National Public Radio’s new ethics handbook sets a great example for news organizations trying to find their way in our increasingly polarized culture.
It’s written with remarkable, jargon-free clarity and it’s organized in a logical, straightforward, user-friendly way. But most importantly, it takes on the question of what constitutes “fairness” and comes down squarely on the side of providing real truth for NPR’s audience and avoiding the false balance of what NYU’s Jay Rosen has termed “he said, she said” journalism.
A couple of key passages:
- “Our goal is not to please those whom we report on or to produce stories that create the appearance of balance, but to seek the truth.”
- “At all times, we report for our readers and listeners, not our sources. So our primary consideration when presenting the news is that we are fair to the truth. If our sources try to mislead us or put a false spin on the information they give us, we tell our audience. If the balance of evidence in a matter of controversy weighs heavily on one side, we acknowledge it in our reports[Italics mine]. We strive to give our audience confidence that all sides have been considered and represented fairly.”
With this guidance, NPR is acknowledging that delivering truth to an audience is not the same thing as merely delivering two sides of a story. It’s important to use all available tools–not just stenography–in service of the truth. Here’s part of how the guidelines address dealing with sources:
- “…Our challenge is not to be dependent on what any particular source tells us, but to have enough mastery of our subject that we can accurately situate each source’s knowledge and perspective within a broader context. This means we strive to know enough about a subject that we can tell when a source is advocating a disputed position, advancing a vested interest or making a faulty claim.”
NPR’s editorial product manager, Matt Thompson, talks about this issue in an interview with Rosen, whom he tells: ”It’s critical that we earn and preserve the trust of our sources and subjects of coverage, but it’s always most vital to tell the public what we know to be true.”
Those nine words–”Tell the public what we know to be true”–provide the core of what should be the mission of any news organization that is devoted to serving the public and not merely the people and institutions it covers.
There are those who argue that NPR and other news organizations are incapable of telling the public what they know to be true because journalists are hopelessly “biased” in one direction or another and incapable of rising above those biases. Instead, journalists should, they argue, report what public figures and institutions say and do and let the audience figure out the truth. That’s asking too much of an audience that depends on journalists to be aware of and provide the larger context of a story. Merely reporting what the actors said doesn’t tell an audience much about the play.

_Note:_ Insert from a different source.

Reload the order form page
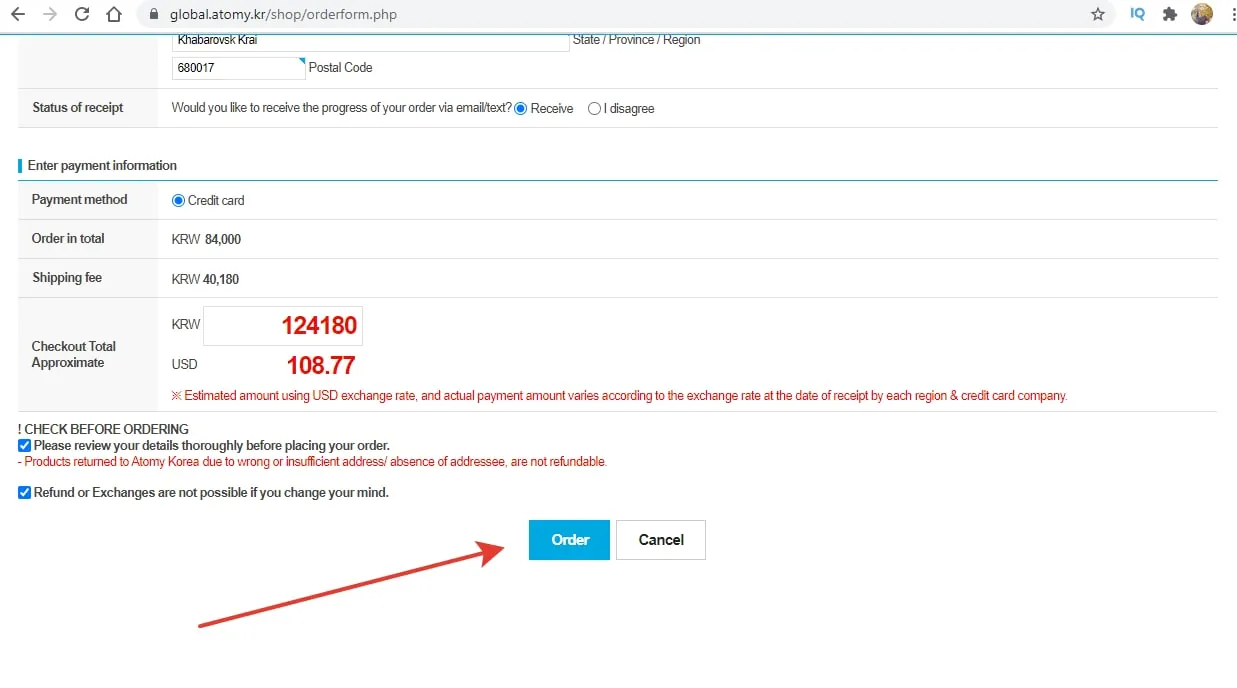Screen dimensions: 1237x688 click(82, 15)
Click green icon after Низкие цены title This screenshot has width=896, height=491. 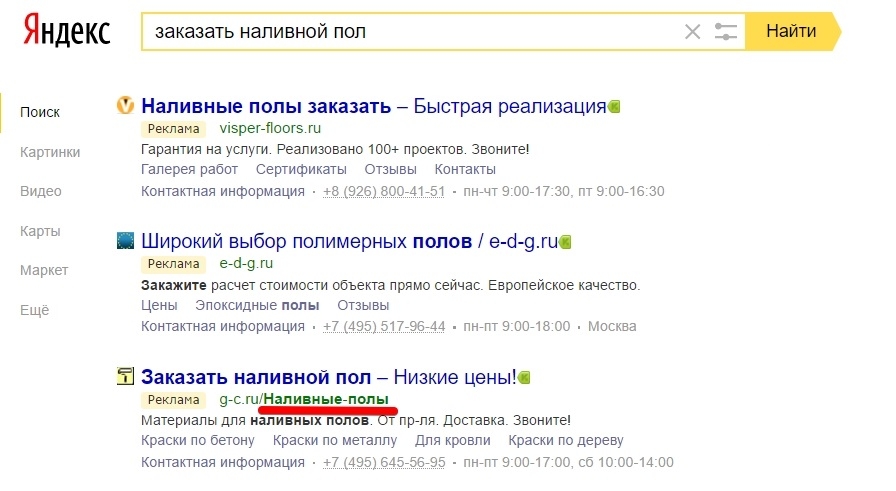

Here’s what the NPR guidelines say about completeness in reporting:
- “When we say our reporting is complete, it means we understand the bigger picture of a story – which facts are most important and how they relate to one another. It’s unrealistic to expect that every story should represent every perspective on an issue. But in our reporting, we must do our best to be aware of all perspectives, the facts supporting or opposing each, and the different groups of stakeholders affected by the issue. Only then can we determine what’s best to include in the time and space we have.”
That’s asking a lot of journalists and there will be times when they fall short. Then it’s up to journalists and their employers to acknowledge their errors and shortcomings. But kudos to NPR for setting a strong standard–”seek the truth”– and being transparent about it.
(Full disclosure: While at Reuters in 2006, I worked briefly with Rosen on the terms of a gift Reuters made to his NewAssignment.net project.)